2018年(平成30年)6月12日、60代も残すところ1年もない夏。
九重の平治岳の頂上でバンザ~イ!

真っ盛りのミヤマキリシマの山に逢うために九重にやってきました。
九重は、これまでで一番足を運んだ山系で、大喜びしたり、がっかりしたりした山系です。

わたくし、この回は結構無理しました。
たぶん、これからは連れて行ってもらう方に廻ることになりそうです。
リーダーで登るにはギリギリだったようです。

山ではよくある事なのですが、ここには残念ピークがあります。
硫黄山、三俣山と雄大な眺望ですが、平治岳のピークは、まだ、そのまた向こうにあるのです。このピークには、え~、ここじゃないの!という大勢のため息が溜まっています。
残念ピーク手前ですでに悪戦苦闘して、前回登ったときにもこんな鎖場があったのか?記憶にないということは、以前は苦もなく登っていたのにという嘆きがありました。
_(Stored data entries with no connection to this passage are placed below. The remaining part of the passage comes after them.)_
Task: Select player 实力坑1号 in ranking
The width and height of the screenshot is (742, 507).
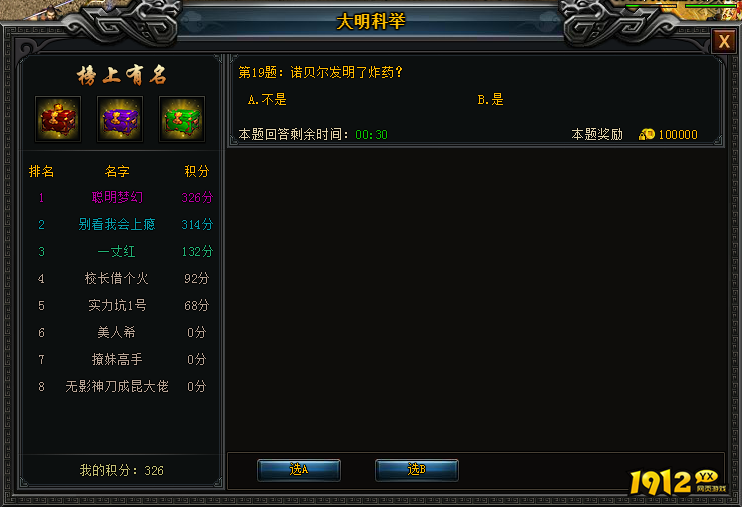Action: click(117, 305)
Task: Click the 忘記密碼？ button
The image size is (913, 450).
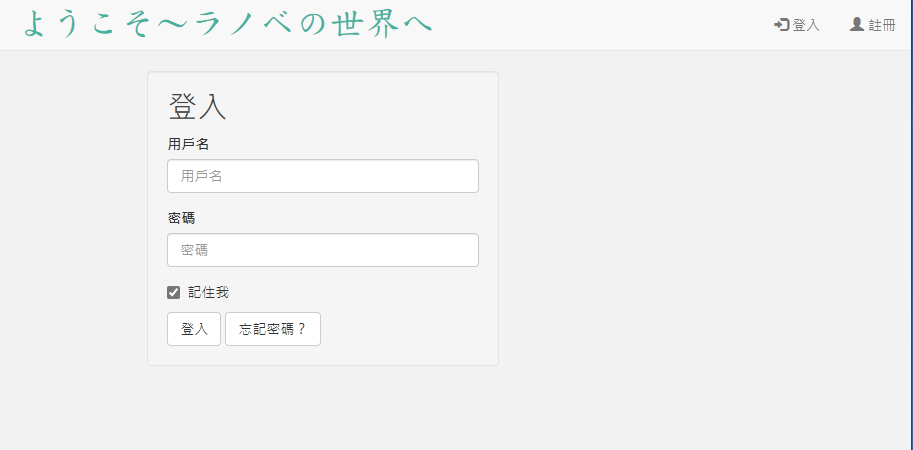Action: click(273, 329)
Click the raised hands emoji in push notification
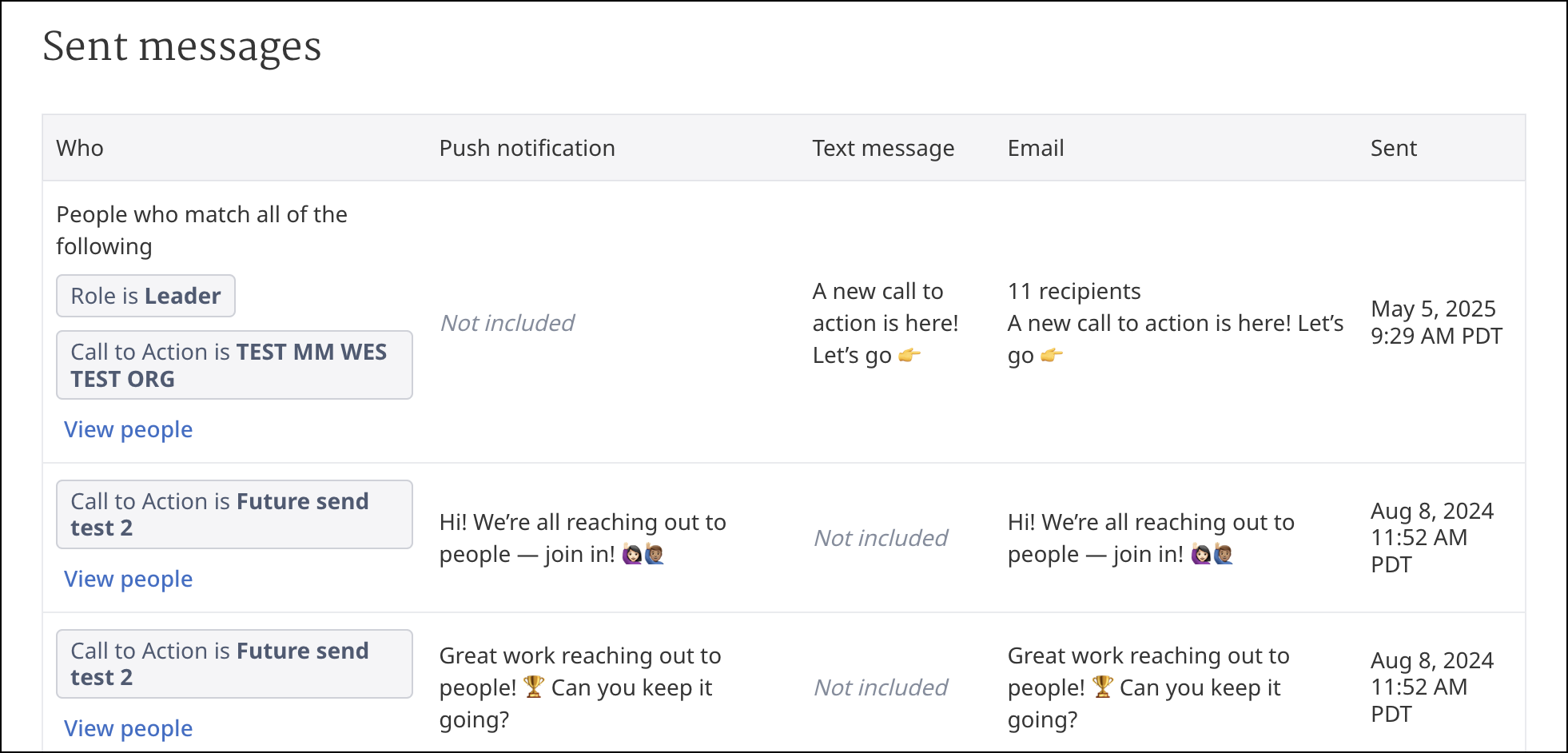 pyautogui.click(x=643, y=554)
正真正銘の平治岳のピークは360°の展望でした。梅雨の晴れ間の透き通った空気が美味しい。
そこにいる人たちとハグしたい気分でした。

一人は初めてこの季節に登る、もう一人は初めての登山。
山に入る初日が雨で苦労させたこともあり、このピーカンの大展望と一面のミヤマキリシマに大いに感動している姿を見ることができてやれやれでした。それにしても、初めてやってきてこの景観を得るなんて、なんともラッキーな人たちです。

下りについてもなかなかのものでしたが、そこは語らずにおきましょう。
無事に帰ってきました。いつも守られている。有り難いことです。
加齢劣化の身ながらも、永年やってきたことで、膝をごまかし、体力を補う騙し方を知っていることは大きいと今回も思いましたが、いつまで続くことでしょうか。

22歳の3月卒業前に登った一人の星生山と久住山。
その頃の私は一人旅にはまっていました。でも一人の山ってやっぱり寂しいなと・・・。

山仲間のサークルで登ること数回。
すでに五十歳を回っていましたが、まだまだ元気一杯でしたが、若いころのような先鋭な山登りはもうできない。百名山を目指すのもいいけれど、私は自分の名山を百回登りたい。
そのあたりから九重の魅力にはまったようでした。

好き過ぎて、好きな人たちをここに案内したくなる癖止めないとね。

全山を染めるミヤマキリシマ、紅葉の山。
特に坊がつるの草っ原が好きで、そこに身を置いて、日がな1日ぼーっとしていたい。
早朝に歩くと、山の肩から日が昇る直前の空が青に染まる一瞬がたまらない。
やがてオレンジに辺り一面が照らされて、露に濡れた草が朝日にキラキラと輝いて眩しい。
ミヤマキリシマの開花を待って、チンする(沈滞する)テントの住人に勧められて酌み交わした美酒の味。
やがて四方の山を染めて落ちてゆく夕陽。
法華院温泉の灯ともしころの人恋しさ。
山のいで湯で癒されて、せせらぎの音に眠る。

一緒に歩くメンバーの足が揃わず、法華院温泉に着いたのはとっぷりと秋の陽が落ちて危ない目に会ったこともありました。雨に遇うこともしばしば。ミヤマキリシマ、全山紅葉には見事にフラれることもありました。

必ずその盛りに出会えるわけではない。
何度、振られても、それでも諦めずに通いたい。山恋止まず…。

いつかと思っていた坊がつるでのテント泊がまだ叶っていない。
とうとう食料から全てを担いで入る体力がなくなってしまったけれど、誰か担いでくれないかなと諦めたわけではありません。
これからも、せめて法華院温泉までは何回でも通える体力だけは維持し続けたいと思っています。